8. Kapitel: Exkurs – „Die Gegensätze der Völker verschwinden mehr und mehr“. Linker Nationalismus als Identitätspolitik

In diesem kurzen Kapitel wird die affirmative Bezugnahme von Begriffen wie „Nation“, „Volk“ und „Ethnie“ von Seiten linker Nationalismen thematisiert. Eingangs wird bereits erklärt, wie sich diese Begriffe, auch manchmal unter Miteinbeziehung von „Rasse“ generell gegenseitig bedingen und konstruieren, also gemeinsam ein in sich „schlüssiges“, aber tautologisches Konstrukt essentialistischer Zusammengehörigkeit geschaffen wird.
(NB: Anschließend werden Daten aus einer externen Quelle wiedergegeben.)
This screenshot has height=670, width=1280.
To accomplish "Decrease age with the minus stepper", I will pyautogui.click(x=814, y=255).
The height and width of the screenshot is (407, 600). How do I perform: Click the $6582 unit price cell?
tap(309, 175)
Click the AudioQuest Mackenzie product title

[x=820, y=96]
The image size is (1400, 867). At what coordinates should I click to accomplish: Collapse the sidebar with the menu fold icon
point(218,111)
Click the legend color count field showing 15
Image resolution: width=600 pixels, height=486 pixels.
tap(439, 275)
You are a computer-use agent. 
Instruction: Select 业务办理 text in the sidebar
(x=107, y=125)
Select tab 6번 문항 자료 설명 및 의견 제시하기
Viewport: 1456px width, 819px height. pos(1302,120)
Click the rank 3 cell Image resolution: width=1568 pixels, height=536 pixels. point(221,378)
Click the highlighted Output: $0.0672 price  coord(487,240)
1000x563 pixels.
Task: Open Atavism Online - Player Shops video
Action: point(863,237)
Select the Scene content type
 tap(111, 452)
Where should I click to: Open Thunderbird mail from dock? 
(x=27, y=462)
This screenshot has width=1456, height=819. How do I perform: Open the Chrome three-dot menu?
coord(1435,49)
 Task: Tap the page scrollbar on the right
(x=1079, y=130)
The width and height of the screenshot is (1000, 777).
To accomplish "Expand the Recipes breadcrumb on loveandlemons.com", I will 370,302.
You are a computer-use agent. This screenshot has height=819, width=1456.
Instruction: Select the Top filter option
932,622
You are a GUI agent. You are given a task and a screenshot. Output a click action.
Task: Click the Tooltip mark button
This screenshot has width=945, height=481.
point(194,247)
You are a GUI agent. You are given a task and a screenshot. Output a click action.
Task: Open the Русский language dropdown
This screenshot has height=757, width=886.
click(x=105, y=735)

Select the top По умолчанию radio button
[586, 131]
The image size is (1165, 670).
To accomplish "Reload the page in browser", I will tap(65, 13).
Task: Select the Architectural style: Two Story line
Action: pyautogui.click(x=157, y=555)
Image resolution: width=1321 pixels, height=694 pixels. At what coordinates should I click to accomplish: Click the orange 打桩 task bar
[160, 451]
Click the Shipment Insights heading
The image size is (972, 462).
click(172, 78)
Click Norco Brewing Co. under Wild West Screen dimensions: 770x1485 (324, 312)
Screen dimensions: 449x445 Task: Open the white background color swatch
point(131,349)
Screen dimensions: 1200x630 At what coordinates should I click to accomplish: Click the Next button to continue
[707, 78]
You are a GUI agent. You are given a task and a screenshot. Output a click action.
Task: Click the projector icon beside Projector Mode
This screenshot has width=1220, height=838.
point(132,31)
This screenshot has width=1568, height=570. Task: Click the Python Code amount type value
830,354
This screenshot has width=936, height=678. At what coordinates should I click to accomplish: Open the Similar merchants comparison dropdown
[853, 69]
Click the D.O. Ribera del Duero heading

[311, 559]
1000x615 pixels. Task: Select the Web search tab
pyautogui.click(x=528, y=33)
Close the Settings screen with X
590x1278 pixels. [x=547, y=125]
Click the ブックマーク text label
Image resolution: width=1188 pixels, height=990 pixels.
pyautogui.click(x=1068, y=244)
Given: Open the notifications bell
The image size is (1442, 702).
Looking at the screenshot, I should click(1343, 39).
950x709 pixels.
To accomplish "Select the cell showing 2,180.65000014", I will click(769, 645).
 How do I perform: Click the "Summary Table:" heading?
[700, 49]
Manifestationen solchen Denkens tauchen etwa bei Bewegungen und Parteien wie der spanischen PODEMOS-Partei auf, dem Stalinismus, etlichen Bewegungen in Lateinamerika, aber auch in Strömungen der deutschen Linkspartei rund um Sahra Wagenknecht auf. Auffällig ist eine diskutierte These, die sich mit Marx' und Engels' Auffassung des gesellschaftlichen Fortschritts im Kapitalismus beschäftigt. Diese nahmen an, dass die nationalen Absonderungen und Gegensätze der Völker mehr und mehr verschwinden würden, je weiter sich die kapitalistische Gesellschaft entwickelt. Die AutorInnen behaupten, dass sich das „ganz offensichtlich nicht erfüllt hat“ und meinen, dass das Gegenteil der Fall wäre: „Der fortgeschrittene Kapitalismus, das neoliberale Regime, hat die Identifizierung über das Nationale reanimiert und nationalistische Bewegungen gestärkt.“ (S. 95)

Quellen & Referenzen

Susemichel, L. & Kastner, J. (2018). Identitätspolitiken: Konzepte und Kritiken in Geschichte und Gegenwart der Linken. Münster: Unrast.

1)
Gramsci, Antonio: Gefängnishefte, Band 9, 22.-29. Heft. Hamburg: Argument Verlag 1999, S. 2197.